Naar aanleiding van de regeling voor tegenstrijdig belang in artikel 44 in de nota van wijziging vragen de leden van de SGP-fractie zich af of altijd echt duidelijk is wat «het belang van de vereniging» is.13 Is het niet mogelijk dat er vanuit verschillende invalshoeken bestuurders benoemd zijn, die er met elkaar uit moeten zien te komen wat dan precies het belang van de verenging is. Bijvoorbeeld omdat ieder van de bestuurders de gezamenlijke problematiek vanuit zijn eigen denkkader en organisatieachtergrond benadert. Hierbij zou bijvoorbeeld gedacht kunnen worden aan een belangenvereniging voor de behartiging van de dorpsbelangen rond een groot infrastructuurproject waarbij zowel liefhebbers van meer bomen als liefhebbers van meer autoverkeer vanuit hun eigen deelbelang in zo’n vereniging participeren als bestuurder. Zou het kunnen dat zo iemand dan niet deel zou kunnen nemen, omdat hij automatisch een indirect of persoonlijk belang heeft dat tegenstrijdig zou kunnen zijn met het doel van de vereniging?

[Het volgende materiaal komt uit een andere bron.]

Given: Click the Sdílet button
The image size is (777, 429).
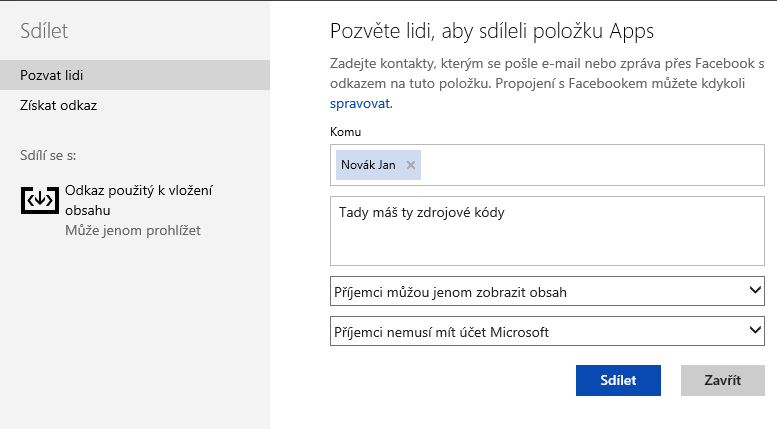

Hoe wordt voorkomen dat mensen op grond van de voorgestelde regels uitgesloten worden van beraadslaging en besluitvorming, terwijl zij welbewust vanuit hun deelbelang in een verenigingsbestuur zitten?

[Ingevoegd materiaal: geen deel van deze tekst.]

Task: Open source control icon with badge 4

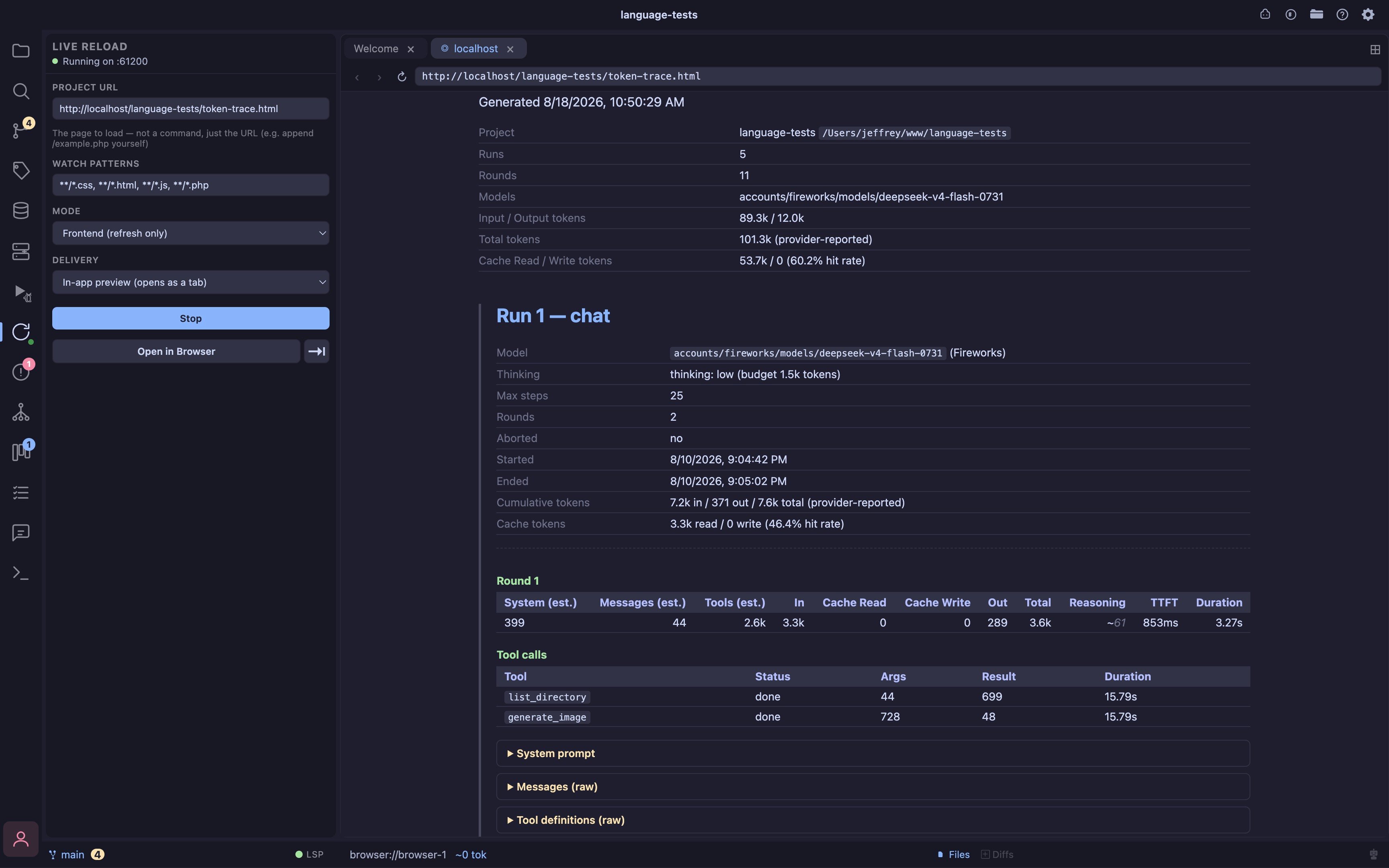Action: (20, 130)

De leden van de vaste commissie voor Justitie en Veiligheid zien de reactie van de regering met belangstelling tegemoet.

De voorzitter van de vaste commissie voor Justitie en Veiligheid, De Boer

De griffier van de vaste commissie voor Justitie en Veiligheid, Van Dooren


X Noot
1

Samenstelling:

Backer (D66), De Boer (GL) (voorzitter), Van Dijk (SGP), Van Hattem (PVV), Nooren (PvdA), Rombouts (CDA), Bikker (CU), Baay-Timmerman (50PLUS), Adriaansens (VVD), arbouw (VVD), Bezaan (PVV), De Blécourt-Wouterse (VVD), Cliteur (FVD), Dittrich (D66), Doornhof (D66), Gerbrandy (OSF), Janssen (SP), Karimi (GL), Meijer (VVD), Nicolaï (PvdD), Otten (Fractie-Otten) (ondervoorzitter), Van Pareren (FVD), Recourt (PvdA), Rietkerk (CDA), Veldhoen (GL), Van Wely (FVD).

X Noot
2

Kamerstukken II 2015–16, 34 491, nr. 3.

X Noot
3

Kamerstukken II 2018–19, 34 491, nr. 7; Kamerstukken II 2018–19, 34 491, nr. 11, p. 2.

X Noot
4

Kamerstukken II 2015–16, nr. 1.

X Noot
5

Kamerstukkien II 2018–19, nr. 7.

X Noot
6

Kamerstukken I 2019–20, 34 491, A.

X Noot
7

Een lastig gesprek (advies van de Commissie Behoorlijk Bestuur), bijlage bij: Kamerstukken II 2013–2014, 28 479, nr. 68.

X Noot
8

Inspectie Gezondheidszorg en Jeugd, Onderzoek PrivaZorg (Utrecht 2019).

X Noot
9

Kamerstukken II 2018–19, 34 491, nr. 6, p. 5.

X Noot
10

Kamerstukken II 2015–16, 34 491, nr. 4, p. 2.

X Noot
11

Kamerstukken II 2018–19, 34 491, nr. 6, p. 17; Kamerstukken II 2018–19, 34 491, nr. 9, p. 3; Kamerstukken II 2019–20, 34 491, nr. 17, p. 8;

X Noot
12

W.J.M. van Veen, «Het belang van de rechtspersoon en zijn «raison d’être»», WPNR 2017/7162, p. 640–654.

X Noot
13

Kamerstukken II 2018–19, 34 491, nr. 7, p. 1, 2.